In 1903, Alice was married to Harvard graduate Tracy "Pup" Dows (1871–1937) at her parents home in Rhinebeck, New York. He was a younger son of grain merchant David Dows and Margaret Esther ( Worcester) Dows.

Together, they were the parents of:

- Stephen Olin Dows (1904–1981), who studied at the Yale School of Art; he was a close friend of author Thomas Wolfe and U.S. President Franklin D. Roosevelt; in 1950, he married Chilean diplomat Carmen Vial de Senoret, a descendant of Ramón Freire, first president of Chile.
- Margaret "Bargy" Dows (1906–1992), who married Swedish diplomat Knut Richard Thyberg, with whom she had three children.
- Deborah Dows (1914–1994), who opened a riding school in the late 1930s known as the Southlands Foundation; in 1935, she married Harvard lawyer John Lancaster Burling, son of Edward B. Burling; they later divorced.

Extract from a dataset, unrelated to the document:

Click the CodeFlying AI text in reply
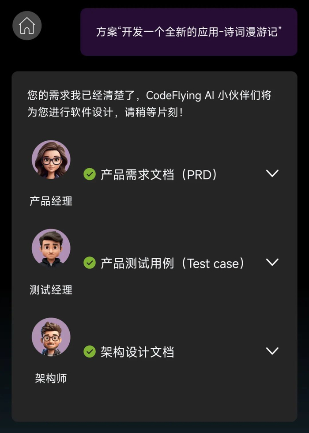Viewport: 309px width, 433px height. click(x=180, y=95)

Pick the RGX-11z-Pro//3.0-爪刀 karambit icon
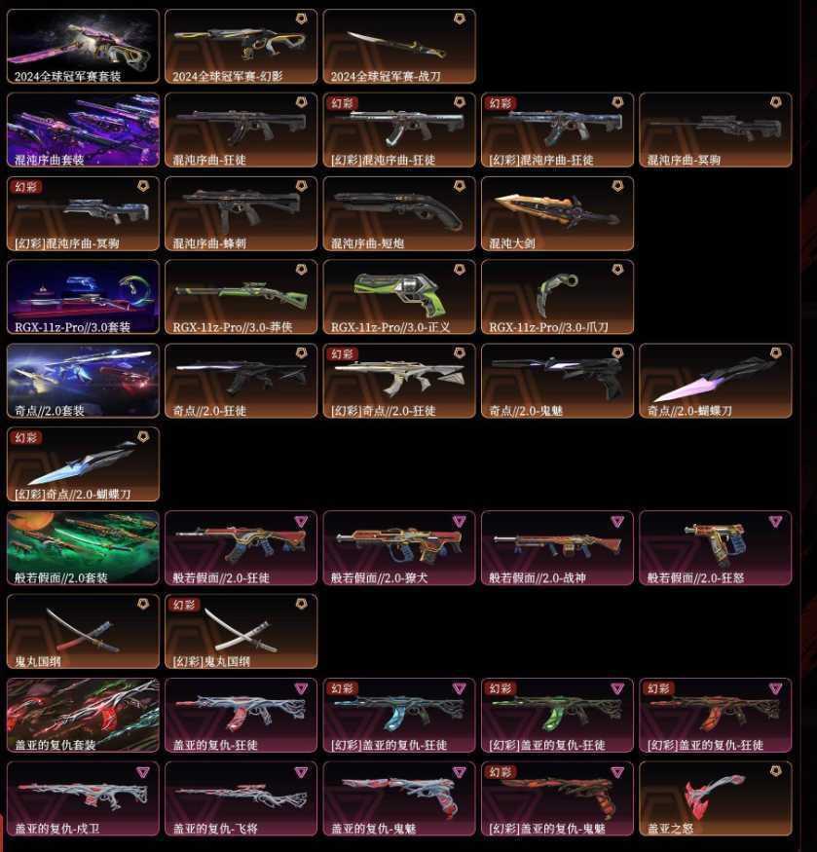point(558,297)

Her husband died unexpectedly, from an internal ailment, on July 3, 1937, at his apartment in London.

Dows died on August 31, 1963, and was buried at Rhinebeck Cemetery.

Her estate was divided equally amongst her three children.

===Foxhollow Farm===
Alice inherited the Olin family's sixty-acre homestead, Glenburn, in Rhinebeck, which had been enlarged by Henry Bacon and Harrie T. Lindeberg.

The Dows added to this by purchasing part of the Grasmere estate, where the Dows built a large country home in 1909 on their eventual 700-plus-acres known as Foxhollow Farm.

Following the death of Tracy Dow in 1937, their children elected to sell the Foxhollow mansion and some of the acreage around it.

Deborah inherited approximately 200 acres at the southern end of Foxhollow and started a horse-riding school called Southlands.

Their son inherited the Olin family homestead, Glenburn, where he lived as well as at his wife's family's estate in Chile.

In 2010, Bill and Hillary Clinton stayed at Glenburn while in Rhinebeck for their daughter Chelsea's wedding.